• TRY IT: The response must consist of the lines from the one holding "Viewport: 1080px width, 610px" through the final line of the entries, given again exactly and without any pictures.

• DATA FOR THIS EXERCISE:
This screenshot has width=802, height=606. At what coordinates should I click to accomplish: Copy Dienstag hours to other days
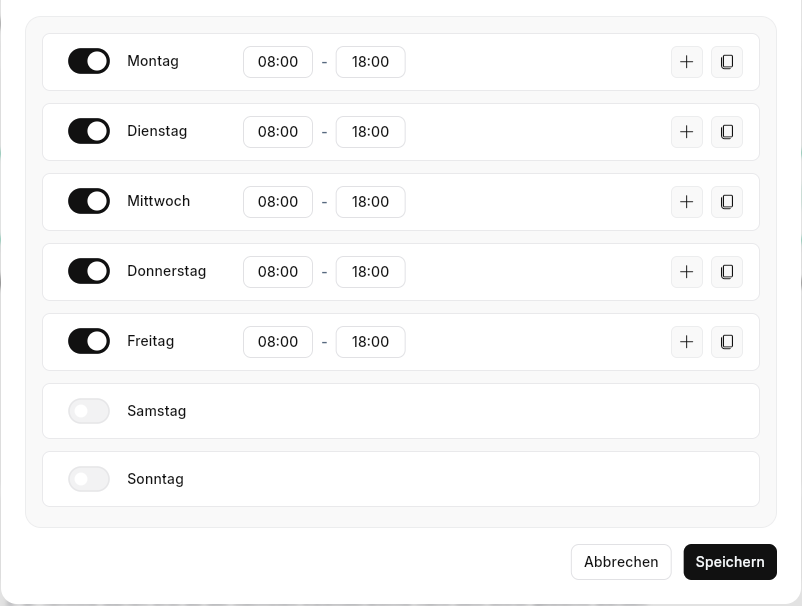(727, 132)
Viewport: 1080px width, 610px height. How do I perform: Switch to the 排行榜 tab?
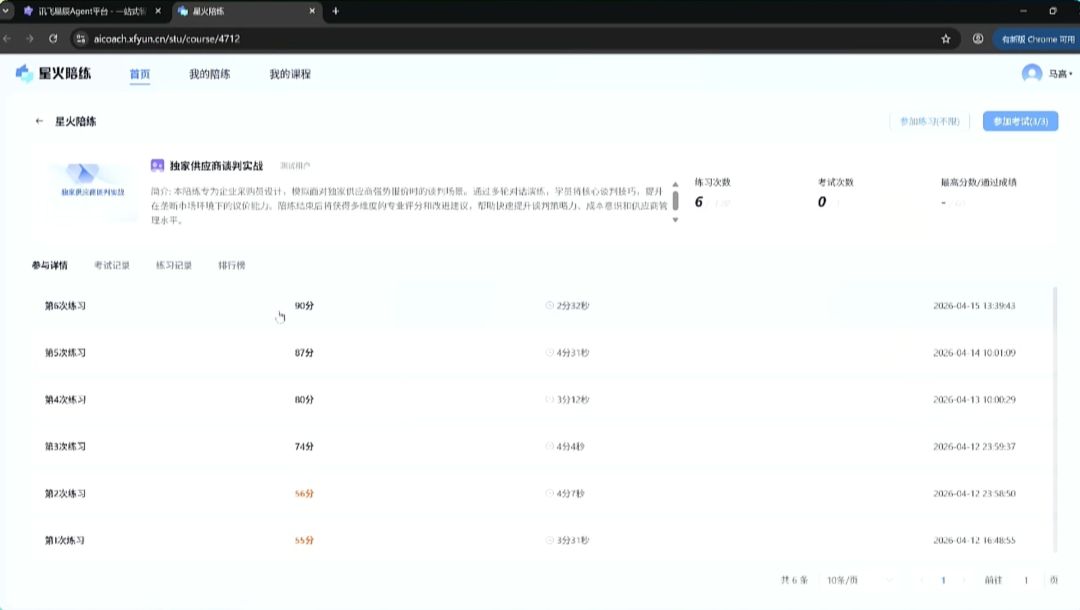[232, 266]
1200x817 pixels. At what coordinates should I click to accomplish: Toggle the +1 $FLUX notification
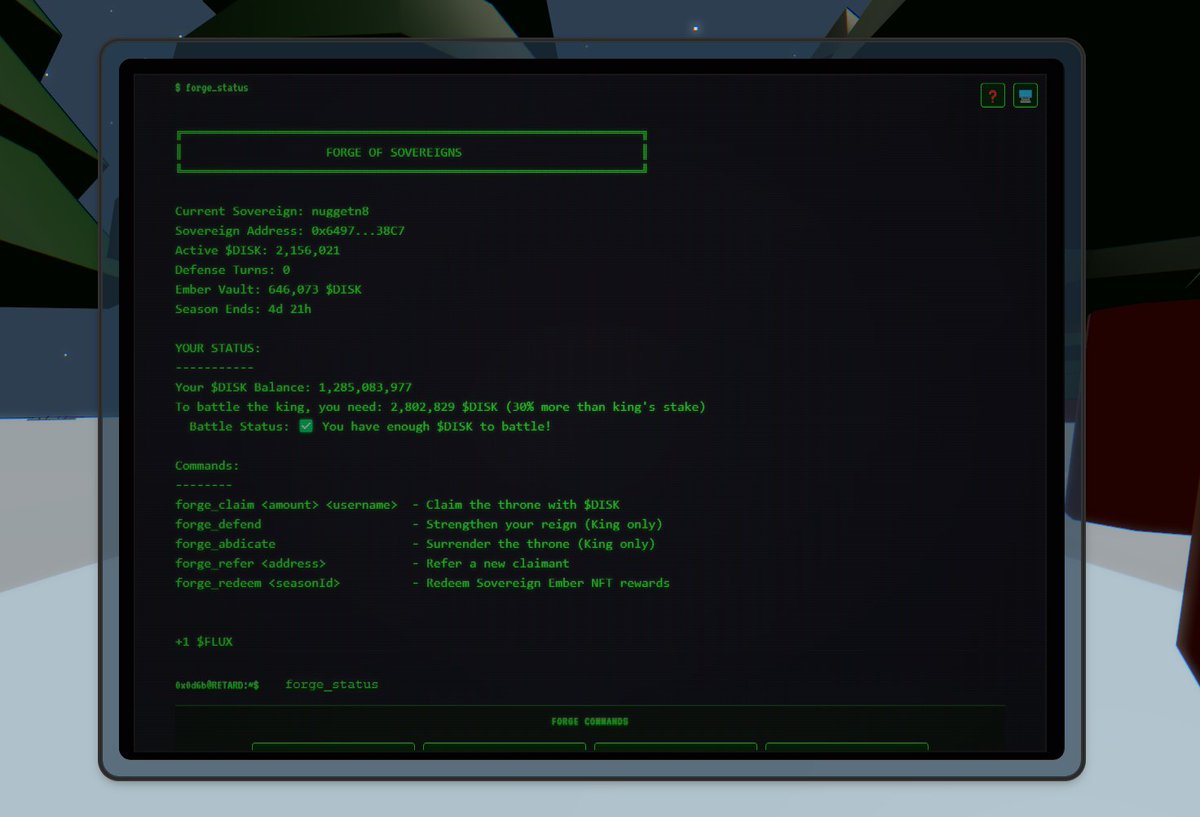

• EXERCISE SOLUTION:
Viewport: 1080px width, 610px height. How do I perform: Switch to the 排行榜 tab?
[232, 266]
1200x817 pixels. At what coordinates should I click to accomplish: Toggle the +1 $FLUX notification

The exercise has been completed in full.